Lexington – Emma V. Huber

Union – C.G.F. Miller

Brunnerville – John Ench

Lookout – Isaac Huber

Sunnyside – J.J. Biemesderfer Millport – John A. Meiley Pleasant View – Abram N. Stauter Upper Rothsville – John F. Ruth Lower Rothsville – B.F. Kopp The School Board increased the salaries of all teachers $5 per month.


The Lititz Record, Friday Morning, September 21, 1883

Brunnerville Bits – Our public school opened here on Monday with 43 scholars the first day, and 48 the second. This school is almost too large for one teacher to manage and it will not be many years before the directors will be compelled to erect a larger school house. Lexington Items The Lexington union school opened on Monday with 32 scholars enrolled the first day. Clayton Miller is the teacher.

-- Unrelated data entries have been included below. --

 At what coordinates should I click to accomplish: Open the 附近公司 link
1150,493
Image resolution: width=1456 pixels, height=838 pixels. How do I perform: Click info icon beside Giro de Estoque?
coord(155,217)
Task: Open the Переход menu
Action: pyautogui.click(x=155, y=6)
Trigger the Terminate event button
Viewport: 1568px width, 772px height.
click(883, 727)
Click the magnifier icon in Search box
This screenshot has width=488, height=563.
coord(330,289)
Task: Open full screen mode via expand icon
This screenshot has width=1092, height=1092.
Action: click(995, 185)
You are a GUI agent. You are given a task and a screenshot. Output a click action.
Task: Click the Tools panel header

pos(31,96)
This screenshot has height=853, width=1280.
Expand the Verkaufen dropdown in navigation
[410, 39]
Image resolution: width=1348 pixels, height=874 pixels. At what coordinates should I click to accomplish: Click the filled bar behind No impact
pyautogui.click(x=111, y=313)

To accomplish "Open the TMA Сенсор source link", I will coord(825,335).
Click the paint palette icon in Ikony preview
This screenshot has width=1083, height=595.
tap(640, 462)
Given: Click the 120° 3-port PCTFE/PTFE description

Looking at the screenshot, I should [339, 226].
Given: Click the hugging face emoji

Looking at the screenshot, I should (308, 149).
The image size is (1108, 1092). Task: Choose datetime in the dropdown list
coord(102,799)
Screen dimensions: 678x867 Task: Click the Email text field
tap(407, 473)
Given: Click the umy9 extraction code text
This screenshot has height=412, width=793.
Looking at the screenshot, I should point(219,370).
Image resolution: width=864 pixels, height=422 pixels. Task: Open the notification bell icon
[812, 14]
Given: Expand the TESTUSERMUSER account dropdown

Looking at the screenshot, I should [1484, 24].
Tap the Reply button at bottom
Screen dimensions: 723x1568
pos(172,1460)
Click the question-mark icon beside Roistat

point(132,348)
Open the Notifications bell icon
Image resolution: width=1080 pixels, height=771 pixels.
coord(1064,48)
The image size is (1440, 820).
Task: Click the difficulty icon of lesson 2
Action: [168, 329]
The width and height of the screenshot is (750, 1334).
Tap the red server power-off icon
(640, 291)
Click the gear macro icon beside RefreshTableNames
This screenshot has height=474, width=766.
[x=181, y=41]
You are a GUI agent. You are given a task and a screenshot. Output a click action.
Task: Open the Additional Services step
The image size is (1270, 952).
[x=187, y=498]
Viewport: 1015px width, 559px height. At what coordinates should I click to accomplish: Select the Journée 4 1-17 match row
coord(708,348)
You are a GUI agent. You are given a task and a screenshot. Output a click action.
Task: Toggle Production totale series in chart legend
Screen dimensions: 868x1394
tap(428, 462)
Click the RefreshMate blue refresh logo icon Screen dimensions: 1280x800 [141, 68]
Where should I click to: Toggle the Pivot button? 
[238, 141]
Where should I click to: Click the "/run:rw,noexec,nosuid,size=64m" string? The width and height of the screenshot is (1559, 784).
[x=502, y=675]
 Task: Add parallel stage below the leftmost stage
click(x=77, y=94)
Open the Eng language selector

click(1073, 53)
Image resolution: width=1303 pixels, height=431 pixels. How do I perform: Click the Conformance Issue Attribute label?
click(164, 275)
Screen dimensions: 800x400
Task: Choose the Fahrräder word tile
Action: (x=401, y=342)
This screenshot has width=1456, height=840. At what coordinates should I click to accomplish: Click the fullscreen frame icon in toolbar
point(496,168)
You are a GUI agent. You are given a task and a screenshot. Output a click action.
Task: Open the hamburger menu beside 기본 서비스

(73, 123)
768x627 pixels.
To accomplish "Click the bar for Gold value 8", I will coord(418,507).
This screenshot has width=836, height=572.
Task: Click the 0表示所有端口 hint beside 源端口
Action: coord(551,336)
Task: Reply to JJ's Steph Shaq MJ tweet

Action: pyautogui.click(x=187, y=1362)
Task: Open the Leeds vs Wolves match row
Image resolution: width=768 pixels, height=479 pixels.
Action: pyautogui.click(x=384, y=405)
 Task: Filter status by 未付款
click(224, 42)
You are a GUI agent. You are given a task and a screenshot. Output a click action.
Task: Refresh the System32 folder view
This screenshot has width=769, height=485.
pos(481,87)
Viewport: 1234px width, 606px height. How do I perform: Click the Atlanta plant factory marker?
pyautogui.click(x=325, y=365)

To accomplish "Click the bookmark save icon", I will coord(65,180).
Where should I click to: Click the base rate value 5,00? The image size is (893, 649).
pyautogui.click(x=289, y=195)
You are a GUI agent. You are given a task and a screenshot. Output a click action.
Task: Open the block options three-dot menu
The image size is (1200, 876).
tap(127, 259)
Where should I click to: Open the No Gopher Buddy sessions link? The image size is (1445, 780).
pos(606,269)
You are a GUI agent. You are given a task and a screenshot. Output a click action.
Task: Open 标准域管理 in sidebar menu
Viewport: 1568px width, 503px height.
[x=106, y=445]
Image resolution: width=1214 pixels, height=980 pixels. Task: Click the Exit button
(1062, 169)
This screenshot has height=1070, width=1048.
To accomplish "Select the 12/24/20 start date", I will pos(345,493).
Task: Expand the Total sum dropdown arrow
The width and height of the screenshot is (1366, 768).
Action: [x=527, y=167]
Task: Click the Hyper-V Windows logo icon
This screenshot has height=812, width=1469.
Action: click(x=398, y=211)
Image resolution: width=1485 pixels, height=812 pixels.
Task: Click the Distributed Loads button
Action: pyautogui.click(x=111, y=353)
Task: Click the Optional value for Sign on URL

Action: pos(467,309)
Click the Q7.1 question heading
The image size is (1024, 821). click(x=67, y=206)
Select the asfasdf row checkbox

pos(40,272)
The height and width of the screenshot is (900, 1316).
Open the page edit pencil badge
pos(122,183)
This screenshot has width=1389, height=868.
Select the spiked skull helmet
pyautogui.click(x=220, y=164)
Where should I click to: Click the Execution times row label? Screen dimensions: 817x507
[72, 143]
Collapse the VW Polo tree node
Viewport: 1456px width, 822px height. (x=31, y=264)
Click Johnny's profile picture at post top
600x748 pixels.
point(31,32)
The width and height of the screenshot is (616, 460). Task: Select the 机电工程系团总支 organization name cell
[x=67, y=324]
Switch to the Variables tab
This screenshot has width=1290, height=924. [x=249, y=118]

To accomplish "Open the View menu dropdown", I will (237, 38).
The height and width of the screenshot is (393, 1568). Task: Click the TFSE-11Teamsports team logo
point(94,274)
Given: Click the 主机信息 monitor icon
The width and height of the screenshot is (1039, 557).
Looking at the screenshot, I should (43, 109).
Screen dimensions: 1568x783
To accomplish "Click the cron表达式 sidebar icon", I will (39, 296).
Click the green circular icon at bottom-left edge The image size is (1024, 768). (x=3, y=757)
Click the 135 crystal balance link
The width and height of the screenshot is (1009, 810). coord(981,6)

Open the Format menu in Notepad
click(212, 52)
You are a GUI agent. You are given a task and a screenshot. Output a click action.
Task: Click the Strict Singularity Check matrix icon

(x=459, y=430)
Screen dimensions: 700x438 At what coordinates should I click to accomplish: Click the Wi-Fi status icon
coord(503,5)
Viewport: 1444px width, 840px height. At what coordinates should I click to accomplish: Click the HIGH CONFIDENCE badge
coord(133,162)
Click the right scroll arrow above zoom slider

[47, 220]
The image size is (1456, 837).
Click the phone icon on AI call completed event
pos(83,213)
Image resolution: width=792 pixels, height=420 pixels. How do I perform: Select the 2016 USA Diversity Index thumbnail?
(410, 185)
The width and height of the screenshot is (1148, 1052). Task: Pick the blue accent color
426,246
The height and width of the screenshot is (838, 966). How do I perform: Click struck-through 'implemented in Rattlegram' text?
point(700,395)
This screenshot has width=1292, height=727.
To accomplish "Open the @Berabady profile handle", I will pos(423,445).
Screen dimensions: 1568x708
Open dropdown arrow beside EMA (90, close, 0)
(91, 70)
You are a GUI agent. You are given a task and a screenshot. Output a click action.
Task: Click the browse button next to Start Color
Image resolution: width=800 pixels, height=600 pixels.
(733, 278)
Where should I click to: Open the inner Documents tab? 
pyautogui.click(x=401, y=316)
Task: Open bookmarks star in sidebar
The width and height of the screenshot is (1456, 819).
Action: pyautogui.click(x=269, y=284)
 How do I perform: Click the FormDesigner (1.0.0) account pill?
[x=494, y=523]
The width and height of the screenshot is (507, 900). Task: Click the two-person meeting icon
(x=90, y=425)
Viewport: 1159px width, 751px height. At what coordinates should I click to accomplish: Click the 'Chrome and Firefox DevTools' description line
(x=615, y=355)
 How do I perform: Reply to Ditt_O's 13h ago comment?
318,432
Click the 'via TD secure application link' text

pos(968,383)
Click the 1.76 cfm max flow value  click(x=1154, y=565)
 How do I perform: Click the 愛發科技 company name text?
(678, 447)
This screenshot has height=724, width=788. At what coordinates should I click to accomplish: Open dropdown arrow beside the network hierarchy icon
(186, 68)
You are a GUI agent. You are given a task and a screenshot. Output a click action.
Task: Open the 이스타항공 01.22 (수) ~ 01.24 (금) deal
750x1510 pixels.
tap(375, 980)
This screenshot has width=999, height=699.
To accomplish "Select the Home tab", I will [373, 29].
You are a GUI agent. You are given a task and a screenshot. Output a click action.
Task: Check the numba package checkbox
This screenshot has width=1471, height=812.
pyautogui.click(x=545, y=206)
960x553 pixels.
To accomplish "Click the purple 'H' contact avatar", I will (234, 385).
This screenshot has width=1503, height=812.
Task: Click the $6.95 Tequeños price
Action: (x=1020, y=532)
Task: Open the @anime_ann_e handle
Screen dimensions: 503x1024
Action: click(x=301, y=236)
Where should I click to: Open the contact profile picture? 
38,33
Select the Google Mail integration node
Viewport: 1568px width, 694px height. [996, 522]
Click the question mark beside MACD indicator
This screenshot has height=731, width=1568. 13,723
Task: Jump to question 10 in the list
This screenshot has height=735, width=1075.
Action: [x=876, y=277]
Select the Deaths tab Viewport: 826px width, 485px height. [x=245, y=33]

The Lititz Record, Friday Morning, November 9, 1883

Neighborhood News – The Millport school in Warwick township was dedicated last Friday, the 2d inst. The building is a good frame structure 24 x 32 and reflects credit on all concerned. Addresses were delivered by Dr. Higbee, State Superintendent, Mr. King teacher of the school, Dr. Dellman of Oregon, Messrs. Levi Reist and Peter Reist and others

Rothsville Rambles- There is much talk about reform in both the political parties and I agree that it is necessary. But much more is it necessary to have reform in the Warwick township school board. We refer to the building of the Millport school house, and if they have not yet found a name for it I would suggest that they call it the Muddy School House. I do not mean the building, but the lot on which it stands. The location of the old building was at a dry and healthy spot, did not suit them; it had to be removed to a place where it was muddy and almost beyond reach when there is wet weather. A few of our directors selected the present site merely for the convenience of half a dozen children and to the inconvenience of about 40 children in the village of Millport, notwithstanding they were offered ground by L.S. Reist only about 150 years away, which would have been by far preferable. Let us have reform in the school board.